Have been writing code since the late 80s, when Windows and commercial Unix were too expansive and we all wrote shoddy but functional kernels. Who does that now? Most gigs these days are glue code to fetch/cache deps and template concrete config values for frameworks. Artisanal SaaS configuration is not artisanal software engineering.
And because software engineers were their own worst enemy the last decade; living big as they ate others jobs and industries; hate for the industry has gone mainstream. Something politicians have to react to. Non-SWEs don't want to pay middle men to use their property. GenAI can get them to that place.
As an art teacher once said; making things for money is not the practice of a craft. It's just capitalism. Anyone building SaaS apps through contemporary methods is a Subway sandwich artist, not the old timey well rounded farmer, hunter, who also bakes bread.
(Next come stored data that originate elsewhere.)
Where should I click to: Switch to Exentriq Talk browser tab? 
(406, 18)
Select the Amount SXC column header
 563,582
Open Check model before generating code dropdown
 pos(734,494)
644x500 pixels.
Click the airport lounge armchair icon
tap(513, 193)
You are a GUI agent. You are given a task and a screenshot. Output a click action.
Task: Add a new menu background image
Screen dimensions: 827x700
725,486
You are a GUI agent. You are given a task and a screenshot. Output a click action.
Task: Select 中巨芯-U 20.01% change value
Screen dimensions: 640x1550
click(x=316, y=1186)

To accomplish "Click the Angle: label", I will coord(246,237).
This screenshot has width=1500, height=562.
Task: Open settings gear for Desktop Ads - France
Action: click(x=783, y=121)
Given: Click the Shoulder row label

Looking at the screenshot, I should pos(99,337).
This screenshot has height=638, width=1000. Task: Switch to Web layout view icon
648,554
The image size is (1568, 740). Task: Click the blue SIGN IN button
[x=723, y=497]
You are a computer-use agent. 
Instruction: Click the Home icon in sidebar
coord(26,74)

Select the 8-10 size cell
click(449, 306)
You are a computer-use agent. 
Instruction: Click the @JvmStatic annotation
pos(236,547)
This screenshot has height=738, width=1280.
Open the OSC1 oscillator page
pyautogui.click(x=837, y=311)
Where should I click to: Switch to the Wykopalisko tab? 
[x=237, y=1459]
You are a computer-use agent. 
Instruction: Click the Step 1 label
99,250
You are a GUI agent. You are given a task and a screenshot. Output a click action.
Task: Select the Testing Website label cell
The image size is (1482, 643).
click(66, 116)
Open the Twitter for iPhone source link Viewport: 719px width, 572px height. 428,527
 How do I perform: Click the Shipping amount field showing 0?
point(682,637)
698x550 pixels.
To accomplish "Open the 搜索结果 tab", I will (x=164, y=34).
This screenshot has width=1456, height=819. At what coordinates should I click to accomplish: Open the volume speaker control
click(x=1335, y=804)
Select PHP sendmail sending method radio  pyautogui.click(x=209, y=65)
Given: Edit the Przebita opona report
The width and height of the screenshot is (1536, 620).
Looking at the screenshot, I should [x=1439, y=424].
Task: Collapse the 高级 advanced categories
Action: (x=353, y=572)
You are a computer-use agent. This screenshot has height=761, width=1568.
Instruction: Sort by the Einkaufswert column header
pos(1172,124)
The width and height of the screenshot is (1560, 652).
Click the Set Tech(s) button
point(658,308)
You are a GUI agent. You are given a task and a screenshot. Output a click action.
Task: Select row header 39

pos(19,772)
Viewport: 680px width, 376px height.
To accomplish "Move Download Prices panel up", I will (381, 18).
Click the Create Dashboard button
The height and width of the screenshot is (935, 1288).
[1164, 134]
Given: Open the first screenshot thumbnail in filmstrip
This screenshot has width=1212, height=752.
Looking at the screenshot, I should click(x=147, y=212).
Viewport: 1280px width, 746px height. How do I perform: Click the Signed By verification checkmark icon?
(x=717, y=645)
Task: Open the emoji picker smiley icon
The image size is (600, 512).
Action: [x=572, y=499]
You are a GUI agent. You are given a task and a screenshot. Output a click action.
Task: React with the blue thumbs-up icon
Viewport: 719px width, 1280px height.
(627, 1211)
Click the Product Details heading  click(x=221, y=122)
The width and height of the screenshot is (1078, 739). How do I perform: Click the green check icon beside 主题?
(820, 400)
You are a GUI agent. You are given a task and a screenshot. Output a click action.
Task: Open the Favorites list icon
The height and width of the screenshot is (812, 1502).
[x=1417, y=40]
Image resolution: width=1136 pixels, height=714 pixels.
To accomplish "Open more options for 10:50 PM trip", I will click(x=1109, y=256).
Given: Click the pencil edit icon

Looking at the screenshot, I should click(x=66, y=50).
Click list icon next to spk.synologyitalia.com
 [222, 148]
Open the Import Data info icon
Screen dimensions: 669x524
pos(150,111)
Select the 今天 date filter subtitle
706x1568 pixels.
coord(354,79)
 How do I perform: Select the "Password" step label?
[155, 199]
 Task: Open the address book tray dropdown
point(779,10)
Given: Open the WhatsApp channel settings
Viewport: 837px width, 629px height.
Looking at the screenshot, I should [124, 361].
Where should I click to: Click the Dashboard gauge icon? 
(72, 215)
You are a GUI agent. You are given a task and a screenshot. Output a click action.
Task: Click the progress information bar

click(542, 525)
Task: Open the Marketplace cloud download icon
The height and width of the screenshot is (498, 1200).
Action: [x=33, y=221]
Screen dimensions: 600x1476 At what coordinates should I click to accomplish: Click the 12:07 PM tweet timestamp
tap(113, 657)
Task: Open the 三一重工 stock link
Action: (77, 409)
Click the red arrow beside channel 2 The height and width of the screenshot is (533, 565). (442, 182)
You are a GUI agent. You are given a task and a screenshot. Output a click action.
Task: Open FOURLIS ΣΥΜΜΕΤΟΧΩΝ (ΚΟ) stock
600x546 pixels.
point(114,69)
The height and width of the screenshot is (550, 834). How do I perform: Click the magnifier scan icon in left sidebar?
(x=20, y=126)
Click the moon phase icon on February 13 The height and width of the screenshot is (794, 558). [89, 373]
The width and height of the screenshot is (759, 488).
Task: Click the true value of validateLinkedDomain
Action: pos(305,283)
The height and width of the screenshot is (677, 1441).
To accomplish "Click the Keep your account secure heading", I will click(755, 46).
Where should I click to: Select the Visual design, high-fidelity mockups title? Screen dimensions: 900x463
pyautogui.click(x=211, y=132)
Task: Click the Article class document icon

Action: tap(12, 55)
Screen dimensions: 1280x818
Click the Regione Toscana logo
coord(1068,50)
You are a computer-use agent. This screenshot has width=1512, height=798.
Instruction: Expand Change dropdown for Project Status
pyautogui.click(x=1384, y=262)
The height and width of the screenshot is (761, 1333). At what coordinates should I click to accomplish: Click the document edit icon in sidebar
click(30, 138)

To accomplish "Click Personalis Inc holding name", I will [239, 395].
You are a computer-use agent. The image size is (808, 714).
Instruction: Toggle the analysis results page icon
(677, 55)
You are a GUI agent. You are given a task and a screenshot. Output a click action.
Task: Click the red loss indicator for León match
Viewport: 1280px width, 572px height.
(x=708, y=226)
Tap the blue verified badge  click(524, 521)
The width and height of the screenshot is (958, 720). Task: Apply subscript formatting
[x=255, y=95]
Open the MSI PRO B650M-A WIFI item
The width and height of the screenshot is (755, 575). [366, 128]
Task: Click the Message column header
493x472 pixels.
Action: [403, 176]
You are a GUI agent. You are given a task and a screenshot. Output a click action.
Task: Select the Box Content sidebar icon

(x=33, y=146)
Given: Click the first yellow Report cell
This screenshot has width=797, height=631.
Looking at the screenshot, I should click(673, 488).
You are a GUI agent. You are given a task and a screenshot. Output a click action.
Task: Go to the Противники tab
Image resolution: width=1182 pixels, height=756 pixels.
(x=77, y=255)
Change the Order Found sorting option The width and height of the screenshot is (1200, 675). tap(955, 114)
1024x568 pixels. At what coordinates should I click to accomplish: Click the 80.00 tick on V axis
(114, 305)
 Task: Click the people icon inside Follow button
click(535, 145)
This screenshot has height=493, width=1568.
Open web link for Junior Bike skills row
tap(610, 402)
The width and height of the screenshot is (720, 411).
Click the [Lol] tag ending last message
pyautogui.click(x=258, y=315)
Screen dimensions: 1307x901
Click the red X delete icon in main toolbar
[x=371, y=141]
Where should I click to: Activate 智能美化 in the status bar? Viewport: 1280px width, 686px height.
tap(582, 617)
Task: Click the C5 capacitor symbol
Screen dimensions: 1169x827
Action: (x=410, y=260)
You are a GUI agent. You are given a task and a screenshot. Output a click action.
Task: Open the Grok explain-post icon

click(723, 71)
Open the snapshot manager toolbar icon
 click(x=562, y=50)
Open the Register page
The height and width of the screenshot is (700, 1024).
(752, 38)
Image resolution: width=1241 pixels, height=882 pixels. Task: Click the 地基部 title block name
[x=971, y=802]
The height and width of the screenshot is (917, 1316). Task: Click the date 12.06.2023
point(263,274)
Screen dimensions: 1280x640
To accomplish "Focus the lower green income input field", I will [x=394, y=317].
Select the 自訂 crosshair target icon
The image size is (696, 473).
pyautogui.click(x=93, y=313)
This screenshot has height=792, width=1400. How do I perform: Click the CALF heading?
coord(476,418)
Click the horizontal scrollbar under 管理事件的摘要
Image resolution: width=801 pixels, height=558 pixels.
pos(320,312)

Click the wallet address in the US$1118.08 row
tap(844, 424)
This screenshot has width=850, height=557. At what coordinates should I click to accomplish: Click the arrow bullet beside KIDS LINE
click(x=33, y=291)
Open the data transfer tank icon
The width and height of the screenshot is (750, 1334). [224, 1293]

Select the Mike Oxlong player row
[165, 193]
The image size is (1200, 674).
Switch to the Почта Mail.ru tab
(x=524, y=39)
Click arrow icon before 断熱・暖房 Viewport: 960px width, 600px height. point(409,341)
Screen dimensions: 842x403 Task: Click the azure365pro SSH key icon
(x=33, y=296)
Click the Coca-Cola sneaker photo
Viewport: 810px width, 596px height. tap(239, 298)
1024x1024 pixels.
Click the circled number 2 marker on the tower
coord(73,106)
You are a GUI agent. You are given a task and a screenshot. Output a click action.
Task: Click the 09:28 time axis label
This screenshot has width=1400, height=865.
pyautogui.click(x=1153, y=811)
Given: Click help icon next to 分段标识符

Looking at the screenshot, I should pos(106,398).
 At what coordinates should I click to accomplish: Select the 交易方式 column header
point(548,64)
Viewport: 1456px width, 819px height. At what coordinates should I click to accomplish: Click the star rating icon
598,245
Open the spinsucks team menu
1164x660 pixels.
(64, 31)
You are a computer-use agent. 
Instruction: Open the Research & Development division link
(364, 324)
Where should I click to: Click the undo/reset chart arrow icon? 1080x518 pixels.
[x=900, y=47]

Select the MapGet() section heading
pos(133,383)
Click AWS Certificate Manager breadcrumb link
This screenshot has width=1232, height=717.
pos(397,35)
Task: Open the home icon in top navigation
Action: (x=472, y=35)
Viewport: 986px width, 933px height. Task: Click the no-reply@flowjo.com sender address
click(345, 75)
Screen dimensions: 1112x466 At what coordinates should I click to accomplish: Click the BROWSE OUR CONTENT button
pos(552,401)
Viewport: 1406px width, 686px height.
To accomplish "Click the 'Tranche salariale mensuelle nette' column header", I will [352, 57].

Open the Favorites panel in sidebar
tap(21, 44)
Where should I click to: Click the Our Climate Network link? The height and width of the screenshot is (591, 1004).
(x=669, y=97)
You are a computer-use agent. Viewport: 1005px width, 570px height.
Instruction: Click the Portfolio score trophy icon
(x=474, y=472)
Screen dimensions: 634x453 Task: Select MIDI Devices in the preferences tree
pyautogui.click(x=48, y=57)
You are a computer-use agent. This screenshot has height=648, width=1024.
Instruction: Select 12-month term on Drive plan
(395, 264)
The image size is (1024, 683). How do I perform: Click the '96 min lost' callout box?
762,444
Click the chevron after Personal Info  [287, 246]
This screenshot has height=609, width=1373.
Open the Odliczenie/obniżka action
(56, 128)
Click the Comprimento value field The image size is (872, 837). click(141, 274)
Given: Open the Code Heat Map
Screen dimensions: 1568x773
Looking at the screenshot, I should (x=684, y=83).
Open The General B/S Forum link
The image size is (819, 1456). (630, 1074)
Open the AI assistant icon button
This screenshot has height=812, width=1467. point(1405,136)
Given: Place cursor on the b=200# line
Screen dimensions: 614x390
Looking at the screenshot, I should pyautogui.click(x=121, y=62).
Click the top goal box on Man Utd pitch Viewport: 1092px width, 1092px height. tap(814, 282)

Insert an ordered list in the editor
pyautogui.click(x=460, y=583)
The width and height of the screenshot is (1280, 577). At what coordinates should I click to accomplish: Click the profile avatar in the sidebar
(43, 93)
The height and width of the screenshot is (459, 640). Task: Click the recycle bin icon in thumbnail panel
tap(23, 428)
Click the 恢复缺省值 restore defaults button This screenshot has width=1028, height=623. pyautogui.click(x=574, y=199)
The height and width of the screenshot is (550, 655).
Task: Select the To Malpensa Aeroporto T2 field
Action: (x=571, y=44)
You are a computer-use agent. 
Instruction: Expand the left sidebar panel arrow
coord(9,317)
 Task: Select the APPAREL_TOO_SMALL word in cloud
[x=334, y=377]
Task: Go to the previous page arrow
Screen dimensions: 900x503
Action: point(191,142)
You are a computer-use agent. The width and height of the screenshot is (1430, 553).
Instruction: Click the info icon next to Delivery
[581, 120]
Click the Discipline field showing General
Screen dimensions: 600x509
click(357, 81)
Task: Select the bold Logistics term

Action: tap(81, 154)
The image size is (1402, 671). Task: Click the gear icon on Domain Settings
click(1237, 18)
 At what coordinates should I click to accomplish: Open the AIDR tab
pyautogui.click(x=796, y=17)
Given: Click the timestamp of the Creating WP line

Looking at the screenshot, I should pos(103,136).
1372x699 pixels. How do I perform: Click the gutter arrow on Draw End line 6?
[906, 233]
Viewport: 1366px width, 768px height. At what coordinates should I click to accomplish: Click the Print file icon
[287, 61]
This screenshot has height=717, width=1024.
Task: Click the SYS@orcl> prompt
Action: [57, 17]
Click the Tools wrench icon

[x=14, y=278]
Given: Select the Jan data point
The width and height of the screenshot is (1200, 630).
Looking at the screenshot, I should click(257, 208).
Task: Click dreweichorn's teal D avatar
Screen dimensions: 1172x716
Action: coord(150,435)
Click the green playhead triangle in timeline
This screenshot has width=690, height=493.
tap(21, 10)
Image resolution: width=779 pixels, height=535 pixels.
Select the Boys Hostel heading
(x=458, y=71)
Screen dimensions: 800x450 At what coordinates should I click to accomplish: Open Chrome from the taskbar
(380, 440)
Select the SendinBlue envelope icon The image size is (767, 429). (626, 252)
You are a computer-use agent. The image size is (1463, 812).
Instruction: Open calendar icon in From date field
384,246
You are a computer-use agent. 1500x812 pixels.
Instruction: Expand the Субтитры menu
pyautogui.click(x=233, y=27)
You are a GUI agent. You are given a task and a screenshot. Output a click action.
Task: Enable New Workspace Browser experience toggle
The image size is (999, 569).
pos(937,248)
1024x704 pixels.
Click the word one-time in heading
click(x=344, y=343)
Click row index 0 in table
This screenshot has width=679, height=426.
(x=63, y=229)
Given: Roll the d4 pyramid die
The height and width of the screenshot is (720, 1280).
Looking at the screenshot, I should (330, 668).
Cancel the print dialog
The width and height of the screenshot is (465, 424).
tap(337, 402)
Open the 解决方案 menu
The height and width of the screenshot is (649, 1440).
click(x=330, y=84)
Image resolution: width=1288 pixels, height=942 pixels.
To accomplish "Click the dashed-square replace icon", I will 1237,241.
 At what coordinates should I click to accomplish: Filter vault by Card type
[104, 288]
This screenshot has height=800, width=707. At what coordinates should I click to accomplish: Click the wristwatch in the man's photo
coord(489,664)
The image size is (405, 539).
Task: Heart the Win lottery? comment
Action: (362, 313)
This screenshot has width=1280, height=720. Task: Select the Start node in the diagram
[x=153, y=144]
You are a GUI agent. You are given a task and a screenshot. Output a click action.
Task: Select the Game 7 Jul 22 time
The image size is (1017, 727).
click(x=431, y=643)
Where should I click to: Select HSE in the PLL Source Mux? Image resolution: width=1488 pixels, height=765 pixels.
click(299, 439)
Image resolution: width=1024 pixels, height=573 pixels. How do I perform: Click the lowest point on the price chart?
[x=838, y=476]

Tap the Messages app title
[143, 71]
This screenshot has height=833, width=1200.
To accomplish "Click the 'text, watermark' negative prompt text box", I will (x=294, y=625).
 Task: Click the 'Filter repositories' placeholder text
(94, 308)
What he's missing is that there's always been a market for custom-built software by non-professionals. For instance, spreadsheets. Back in the 1970s engineers and accountants and people like that wrote simple programs for programmable calculators. Today it's Python.
The most radical development in software tools I think, would be more tools for non-professional programmers to program small tools that put their skills on wheels. I did a lot of biz dev around something that encompassed "low code/no code" but a revolution there involves smoothing out 5-10 obstacles with a definite Ashby character that if you fool yourself that you can get away with ignoring the last 2 required requirements you get just another Wix that people will laugh at. For now, AI coding doesn't have that much to offer the non-professional programmer because a person without insight into the structure of programs, project management and a sense of what quality means will go in circles at best.
I think the thinking in the article is completely backwards about the economics. I mean, the point of software is you can write it once and the cost to deploy a billion units is trivial in comparison. Sure, AI slop can put the "crap" in "app" but if you have any sense you don't go cruising the app store for trash but find out about best-of-breed products or products that are the thin edge of a long wedge (like the McDonald's app which is valuable because it has all the stores baacking it)
Theyre explicitly saying that most software will no longer be artisianal - a great literary novel - and instead become industrialized - mass produced paperback garbage books. But also saying that good software, like literature, will continue to exist.